Meatloaf with Oven Cooking

The meatloaf with oven cooking is a truly convenient and simple recipe to make.
Once everything is placed in the pan, just do a few minutes of cooking to brown the meatloaf and onion and then once in the oven you can forget about the meat for a while… if you take care to leave enough liquid, you won’t have any problems during cooking.
A really simple recipe, but we know everyone likes ground meat, whether it’s in the form of meatballs, meatloaves, burgers or similar, so we are already at an advantage, it will be enough to manage to give a good flavor to the meat and everyone will appreciate it.
I used ground veal and pork, but if you want you can also use only pork, obviously depending on your tastes.
Make this recipe of mine and let me know if you liked it, I look forward to your emails and comments.
If you happen to make this or any other recipes from my blog, feel free to send me your photos and I will post them on my FB page under your name.
Approx. 642 Kcal per person

Meatloaf with Oven Cooking
  • Difficulty: Easy
  • Cost: Medium
  • Rest time: 15 Minutes
  • Preparation time: 20 Minutes
  • Portions: 4 people
  • Cooking methods: Electric oven, Stove
  • Cuisine: Italian
  • Seasonality: All seasons

Ingredients for making Meatloaf with Oven Cooking

  • 1.1 lbs ground veal
  • 0.88 lbs ground pork
  • to taste Salt
  • to taste Parsley
  • 3 tbsps grated Parmigiano Reggiano
  • to taste Breadcrumbs (about 1.4 oz)
  • 1 large egg
  • 1 cup ml White wine
  • to taste Salt
  • 1 onion

Preparation of Meatloaf with Oven Cooking

  • In a bowl, place the meat, chopped parsley, salt, egg, grated Parmigiano, and breadcrumbs, and mix everything well with your hands to incorporate all the ingredients. If the mixture is too dry, add an egg (or a little milk), and if it’s too wet, add more breadcrumbs.
    Form a nice loaf shaping the meatloaf, cover it with parchment paper, and put it in the fridge for at least 15 minutes to firm up.

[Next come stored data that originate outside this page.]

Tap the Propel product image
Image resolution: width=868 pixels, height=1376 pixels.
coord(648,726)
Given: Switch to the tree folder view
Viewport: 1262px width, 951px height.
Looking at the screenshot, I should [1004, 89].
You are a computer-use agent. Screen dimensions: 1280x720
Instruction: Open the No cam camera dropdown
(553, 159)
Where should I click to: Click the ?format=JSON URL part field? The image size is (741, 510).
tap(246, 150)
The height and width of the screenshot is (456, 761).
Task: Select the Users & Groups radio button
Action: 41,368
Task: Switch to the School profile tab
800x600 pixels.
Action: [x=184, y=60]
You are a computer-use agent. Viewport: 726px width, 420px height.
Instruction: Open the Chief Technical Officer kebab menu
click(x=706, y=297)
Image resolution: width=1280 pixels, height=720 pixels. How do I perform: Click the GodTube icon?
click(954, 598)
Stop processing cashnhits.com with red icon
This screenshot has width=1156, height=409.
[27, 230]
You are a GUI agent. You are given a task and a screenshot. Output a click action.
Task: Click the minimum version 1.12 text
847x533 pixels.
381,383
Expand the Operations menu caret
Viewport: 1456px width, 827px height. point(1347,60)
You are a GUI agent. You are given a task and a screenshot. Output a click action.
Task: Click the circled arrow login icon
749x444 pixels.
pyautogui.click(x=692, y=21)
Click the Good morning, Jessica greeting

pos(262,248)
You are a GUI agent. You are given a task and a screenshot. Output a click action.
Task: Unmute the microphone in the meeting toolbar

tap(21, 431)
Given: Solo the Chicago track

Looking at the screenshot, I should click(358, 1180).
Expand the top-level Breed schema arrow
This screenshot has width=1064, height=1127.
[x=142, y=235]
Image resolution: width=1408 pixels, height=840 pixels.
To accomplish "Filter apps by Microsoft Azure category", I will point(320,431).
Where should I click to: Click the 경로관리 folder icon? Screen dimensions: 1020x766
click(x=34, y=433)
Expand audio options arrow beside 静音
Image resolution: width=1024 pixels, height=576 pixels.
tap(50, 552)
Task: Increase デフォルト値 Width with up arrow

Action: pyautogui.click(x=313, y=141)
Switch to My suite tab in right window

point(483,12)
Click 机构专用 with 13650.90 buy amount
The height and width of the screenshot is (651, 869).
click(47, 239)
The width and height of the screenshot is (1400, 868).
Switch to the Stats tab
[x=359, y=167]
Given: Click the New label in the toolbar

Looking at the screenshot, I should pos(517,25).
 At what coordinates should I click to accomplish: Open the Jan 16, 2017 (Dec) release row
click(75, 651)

  • Take a large pan, add olive oil, the meatloaf, and coarsely chopped onions.
    Let everything brown for a few minutes so that the meatloaf is at least a bit browned on all sides.
    At this point, add the white wine, the salt (at least 1 tablespoon), then place the meatloaf, cover with aluminum foil, and place in a preheated oven at 428°F for at least 1 hour and 15 minutes, turning it halfway through cooking.
    After the cooking time has passed, check with a skewer if bloody liquid comes out (which means it’s still raw), and in this case, continue cooking for at least 20 minutes.

  • When cooking is almost finished, remove the meatloaf from the pan, place it on a board, and let it cool for a few minutes.
    In the meantime, with an immersion blender, blend everything that’s left in the pan to make a sauce. If there’s little liquid left, add a bit of wine or water.
    At this point, slice the meatloaf and place the slices back in the cooking pan.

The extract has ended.